**How to complete this task**
Every entry, start to finish, should be printed verbatim without pictures.

Records from a collection:
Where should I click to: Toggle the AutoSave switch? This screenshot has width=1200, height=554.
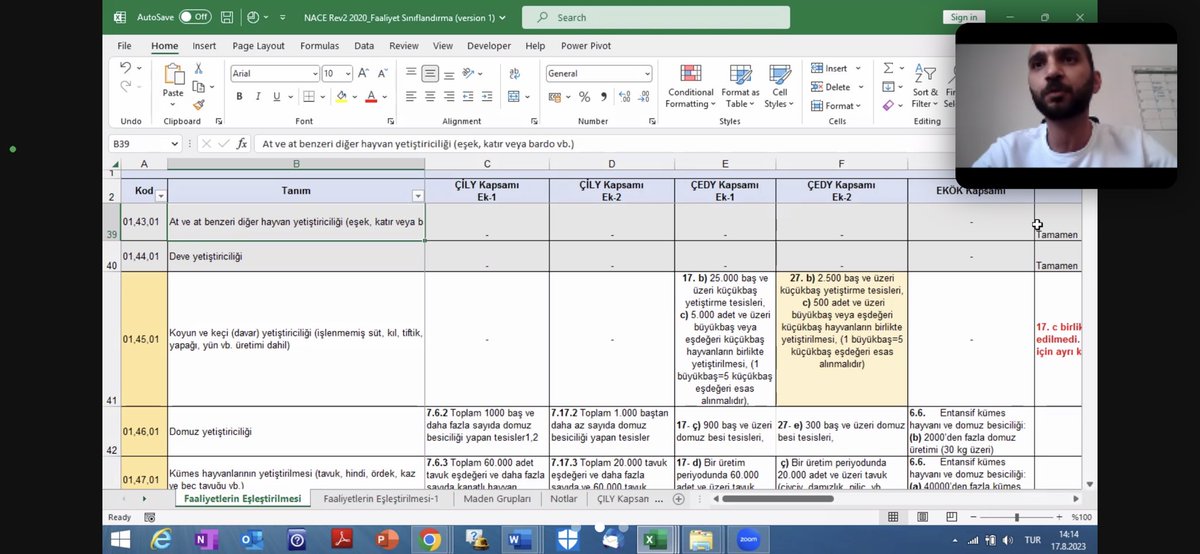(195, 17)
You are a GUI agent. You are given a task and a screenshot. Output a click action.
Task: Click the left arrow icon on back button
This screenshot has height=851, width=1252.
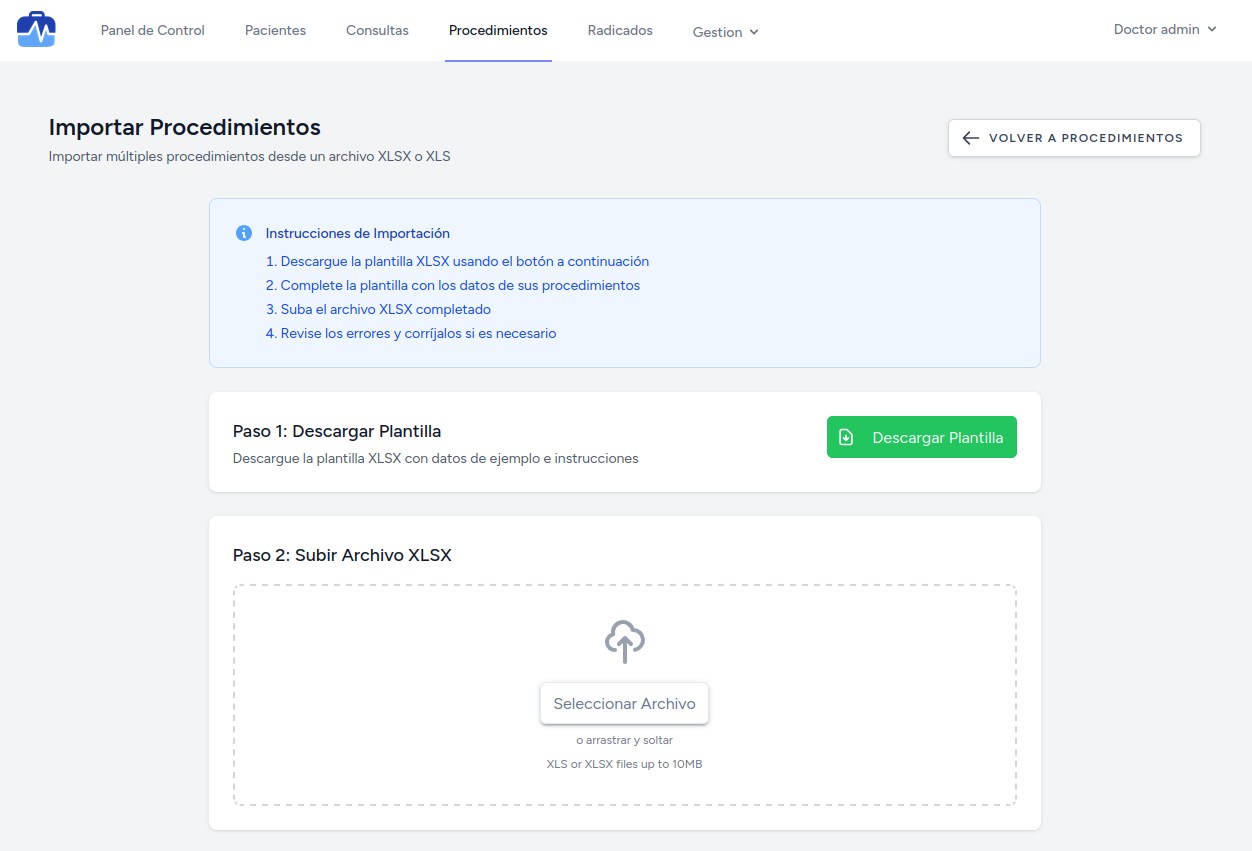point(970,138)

**Answer area**
Where should I click to: Toggle the AutoSave switch? This screenshot has width=1200, height=554.
(195, 17)
You are a GUI agent. You are given a task and a screenshot. Output a click action.
Task: Click the left arrow icon on back button
This screenshot has height=851, width=1252.
point(970,138)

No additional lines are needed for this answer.